In ey

The tub was high-sided beaten copper, as large and imposing as the Ark of the Covenant, and clearly built for two. With no other body present Marnie was obliged to brace herself with knees against the sides, like a sweep trying not to tumble down a chimney, struggling to keep her phone dry while she texted back and forth to Cleo.

How’s the hotel?

Ridiculous. Thank you.

When did you arrive?

Just now. Walked!

! With M?

Yes

Then, to change the subject, she typed –

It must be very expensive. What do I owe you?

Nothing. Monday out of season. Our treat.

Should she argue? She decided not, and typed –

Thank you

– and dropped the phone on to a towel. Sober now, here was that unease. She was pleased that she could put on a show but it was still a show and if, God forbid, she’d been handed the transcript of her account, the edit would require a mess of additions and deletions, corrections and clarifications. The facts were largely sound but nothing in her glib, flippant account had conveyed the pain of pretending her wedding had been the best day of her life, her marriage anything but a mistake. She had not lied except about the most important thing: how it had all felt.

And then there were the omissions. God knows, she didn’t care about how Neil came across and, if anything, she’d been too kind, omitting his spite, the cutting remarks, the endless undermining. But neither had she mentioned the love she’d once had for him or the sexual spark that had been real enough, intoxicating even. No mention either of the way this had soured, so that he seemed to dislike her precisely for the things he’d once desired, her hopes of a family stalling and fading, sex disappearing along with those hopes, her sexual confidence too. Six years now.

Running parallel to the reality of her marriage was a phantom version of her twenties in which she’d been more ambitious, studied, travelled, taken risks, said yes.

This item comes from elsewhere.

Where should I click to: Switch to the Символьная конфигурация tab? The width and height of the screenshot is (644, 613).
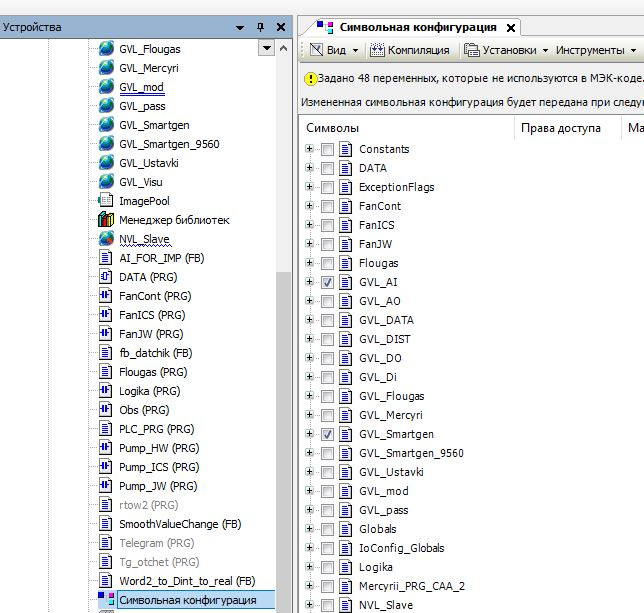coord(417,27)
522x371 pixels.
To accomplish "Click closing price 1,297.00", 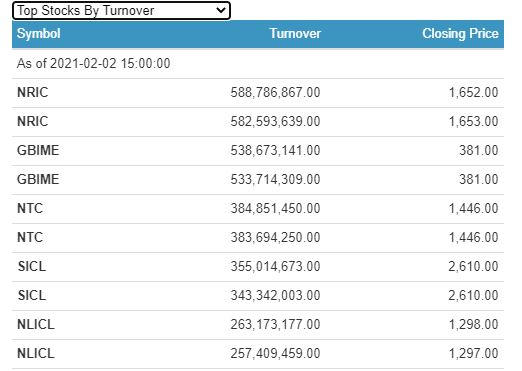I will 473,353.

When she thought of her younger self, which she did too often perhaps, she felt a small part compassion but a larger part anger, as if she were banging on a thick glass wall. And yet to talk honestly about those regrets and humiliations to someone she barely knew would be awful, excruciating, like crying in a supermarket. No one wanted to be confronted with that much honesty on an afternoon’s walk, but to turn it into tired anecdote was scarcely better.

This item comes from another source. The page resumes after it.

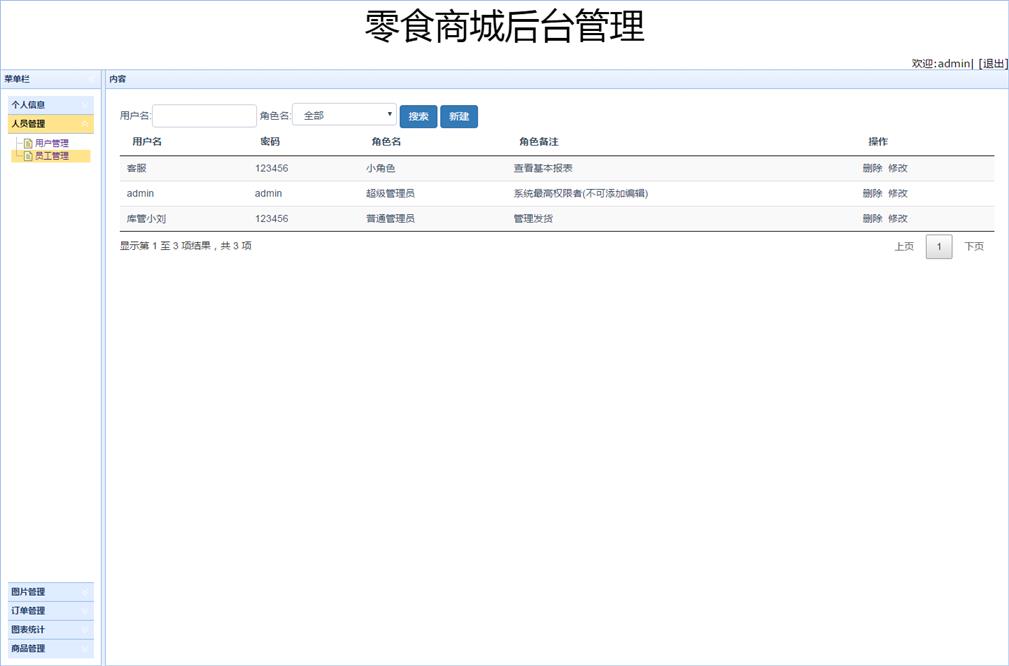
Task: Edit the 库管小刘 user entry
Action: [898, 218]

And now she felt dishonest. Only one phrase was new. I would have liked to have loved someone. It felt conceited to declare that you had something to give and yet this was the truest thing she’d said, and also the most embarrassing. That would be her note in the margin of the transcript: ‘Too much?’ Now that she was sober, the remark made her gasp out loud. ‘Glah,’ she said, let go of the sides of the bath with her knees and slid below the water and, through the submarine depths, heard her phone vibrate again. A coda from Cleo –

Just make the most of it. Have fun! X

This seemed like an admonition. Home tomorrow, snap out of it. She rose from the water, clambered out of the high tub as if climbing a five-bar gate, dried herself and caught her reflection in the free-standing mirror, tensed some muscles and inspected herself, front and side and behind, pushing her shoulders back, pouting slightly. It was fanciful to think three days of exertion had made a difference and perhaps it was a trick of the soft evening light, but she didn’t mind the way she looked, steam-cleaned, rosy like an Impressionist postcard she’d once had, a woman drying herself after a bath. If she were able to replicate this exact lighting set-up, carry it around with her, she might be all right. Or perhaps she should knock on Michael’s door. Hey, check this out. Instead, she pulled on the dressing-gown, went to the window. Make the most of it, Cleo had said, so she looked at the lake very, very hard.

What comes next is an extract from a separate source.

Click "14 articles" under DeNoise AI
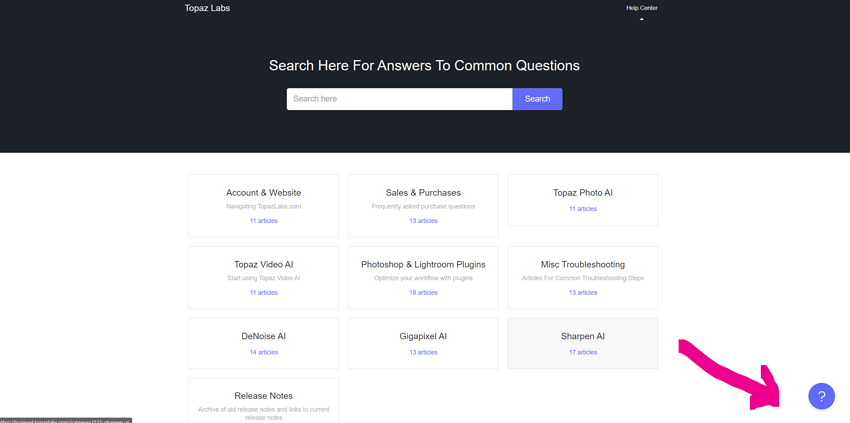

On the bed, she laid out the most glamorous of her three dresses, one arm kinked at the elbow, shoes on the floor, to gauge how she might look if surprised by a steam-roller on the way to a date. Not that this was a date. The bath had left her light-headed and she collapsed next to the empty dress and opened her laptop.

She had an hour to work but the font seemed to have changed to wingdings. Instead she looked online at the restaurant’s menu and decided what she’d order. Nice wine, pleasant conversation, potted shrimp, something with a jus. The four-poster took on the snug quality of a childhood den built beneath the dinner table. She set her phone alarm for twenty minutes, dropping it by her head. It slipped into a crevasse in the mountain range of pillows as she fell into a deep sleep that would last for nearly three hours.